Goal of the exercise: Repeat every entry below, line for line and unchanged.

Entries for finding words and elements:

################

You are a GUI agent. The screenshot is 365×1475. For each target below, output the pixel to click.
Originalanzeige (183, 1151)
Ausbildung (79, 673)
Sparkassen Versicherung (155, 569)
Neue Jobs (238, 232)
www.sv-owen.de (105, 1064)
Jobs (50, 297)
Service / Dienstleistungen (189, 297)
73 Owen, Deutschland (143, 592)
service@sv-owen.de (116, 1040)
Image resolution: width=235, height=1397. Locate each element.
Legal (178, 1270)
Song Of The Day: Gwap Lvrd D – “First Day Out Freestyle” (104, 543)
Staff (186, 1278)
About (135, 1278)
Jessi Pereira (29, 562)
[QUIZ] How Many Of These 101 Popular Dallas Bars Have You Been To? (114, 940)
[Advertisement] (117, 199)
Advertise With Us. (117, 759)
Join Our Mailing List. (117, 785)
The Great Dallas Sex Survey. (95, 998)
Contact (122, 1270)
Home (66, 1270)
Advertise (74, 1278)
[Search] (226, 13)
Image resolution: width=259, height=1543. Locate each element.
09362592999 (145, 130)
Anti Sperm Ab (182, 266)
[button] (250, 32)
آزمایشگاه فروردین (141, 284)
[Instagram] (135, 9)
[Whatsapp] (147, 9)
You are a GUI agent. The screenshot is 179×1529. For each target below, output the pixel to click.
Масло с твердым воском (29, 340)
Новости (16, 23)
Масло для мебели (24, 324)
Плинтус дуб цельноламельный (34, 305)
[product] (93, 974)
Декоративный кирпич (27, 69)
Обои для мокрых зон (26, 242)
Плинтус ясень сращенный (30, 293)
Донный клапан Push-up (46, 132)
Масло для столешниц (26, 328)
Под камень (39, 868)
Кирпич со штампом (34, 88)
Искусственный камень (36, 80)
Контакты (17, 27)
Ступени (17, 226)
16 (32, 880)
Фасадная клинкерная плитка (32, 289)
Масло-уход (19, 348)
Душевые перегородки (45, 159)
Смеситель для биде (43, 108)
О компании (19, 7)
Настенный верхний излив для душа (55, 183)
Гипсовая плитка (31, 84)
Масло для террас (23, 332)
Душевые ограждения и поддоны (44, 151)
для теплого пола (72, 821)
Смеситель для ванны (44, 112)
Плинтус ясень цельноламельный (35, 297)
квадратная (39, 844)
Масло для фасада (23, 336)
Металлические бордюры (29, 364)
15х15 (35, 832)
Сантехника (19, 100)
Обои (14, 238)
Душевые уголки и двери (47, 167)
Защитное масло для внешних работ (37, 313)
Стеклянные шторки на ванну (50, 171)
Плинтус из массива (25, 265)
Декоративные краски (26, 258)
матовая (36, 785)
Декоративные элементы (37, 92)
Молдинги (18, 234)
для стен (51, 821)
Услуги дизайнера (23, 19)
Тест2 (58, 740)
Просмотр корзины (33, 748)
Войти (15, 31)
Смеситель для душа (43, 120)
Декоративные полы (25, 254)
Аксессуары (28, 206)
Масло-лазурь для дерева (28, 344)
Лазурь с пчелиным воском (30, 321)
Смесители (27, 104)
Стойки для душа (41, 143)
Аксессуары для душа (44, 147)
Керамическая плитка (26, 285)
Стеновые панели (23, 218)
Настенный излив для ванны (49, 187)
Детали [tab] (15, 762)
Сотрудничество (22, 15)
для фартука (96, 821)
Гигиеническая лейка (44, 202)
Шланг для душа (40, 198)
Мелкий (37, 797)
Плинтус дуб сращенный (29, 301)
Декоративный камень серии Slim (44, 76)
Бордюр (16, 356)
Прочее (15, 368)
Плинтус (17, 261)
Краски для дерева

################

The response:
You are a GUI agent. The screenshot is 365×1475. For each target below, output the pixel to click.
Originalanzeige (183, 1151)
Ausbildung (79, 673)
Sparkassen Versicherung (155, 569)
Neue Jobs (238, 232)
www.sv-owen.de (105, 1064)
Jobs (50, 297)
Service / Dienstleistungen (189, 297)
73 Owen, Deutschland (143, 592)
service@sv-owen.de (116, 1040)
Image resolution: width=235, height=1397. Locate each element.
Legal (178, 1270)
Song Of The Day: Gwap Lvrd D – “First Day Out Freestyle” (104, 543)
Staff (186, 1278)
About (135, 1278)
Jessi Pereira (29, 562)
[QUIZ] How Many Of These 101 Popular Dallas Bars Have You Been To? (114, 940)
[Advertisement] (117, 199)
Advertise With Us. (117, 759)
Join Our Mailing List. (117, 785)
The Great Dallas Sex Survey. (95, 998)
Contact (122, 1270)
Home (66, 1270)
Advertise (74, 1278)
[Search] (226, 13)
Image resolution: width=259, height=1543. Locate each element.
09362592999 (145, 130)
Anti Sperm Ab (182, 266)
[button] (250, 32)
آزمایشگاه فروردین (141, 284)
[Instagram] (135, 9)
[Whatsapp] (147, 9)
You are a GUI agent. The screenshot is 179×1529. For each target below, output the pixel to click.
Масло с твердым воском (29, 340)
Новости (16, 23)
Масло для мебели (24, 324)
Плинтус дуб цельноламельный (34, 305)
[product] (93, 974)
Декоративный кирпич (27, 69)
Обои для мокрых зон (26, 242)
Плинтус ясень сращенный (30, 293)
Донный клапан Push-up (46, 132)
Масло для столешниц (26, 328)
Под камень (39, 868)
Кирпич со штампом (34, 88)
Искусственный камень (36, 80)
Контакты (17, 27)
Ступени (17, 226)
16 (32, 880)
Фасадная клинкерная плитка (32, 289)
Масло-уход (19, 348)
Душевые перегородки (45, 159)
Смеситель для биде (43, 108)
О компании (19, 7)
Настенный верхний излив для душа (55, 183)
Гипсовая плитка (31, 84)
Масло для террас (23, 332)
Душевые ограждения и поддоны (44, 151)
для теплого пола (72, 821)
Смеситель для ванны (44, 112)
Плинтус ясень цельноламельный (35, 297)
квадратная (39, 844)
Масло для фасада (23, 336)
Металлические бордюры (29, 364)
15х15 (35, 832)
Сантехника (19, 100)
Обои (14, 238)
Душевые уголки и двери (47, 167)
Защитное масло для внешних работ (37, 313)
Стеклянные шторки на ванну (50, 171)
Плинтус из массива (25, 265)
Декоративные краски (26, 258)
матовая (36, 785)
Декоративные элементы (37, 92)
Молдинги (18, 234)
для стен (51, 821)
Услуги дизайнера (23, 19)
Тест2 (58, 740)
Просмотр корзины (33, 748)
Войти (15, 31)
Смеситель для душа (43, 120)
Декоративные полы (25, 254)
Аксессуары (28, 206)
Масло-лазурь для дерева (28, 344)
Лазурь с пчелиным воском (30, 321)
Смесители (27, 104)
Стойки для душа (41, 143)
Аксессуары для душа (44, 147)
Керамическая плитка (26, 285)
Стеновые панели (23, 218)
Настенный излив для ванны (49, 187)
Детали [tab] (15, 762)
Сотрудничество (22, 15)
для фартука (96, 821)
Гигиеническая лейка (44, 202)
Шланг для душа (40, 198)
Мелкий (37, 797)
Плинтус дуб сращенный (29, 301)
Декоративный камень серии Slim (44, 76)
Бордюр (16, 356)
Прочее (15, 368)
Плинтус (17, 261)
Краски для дерева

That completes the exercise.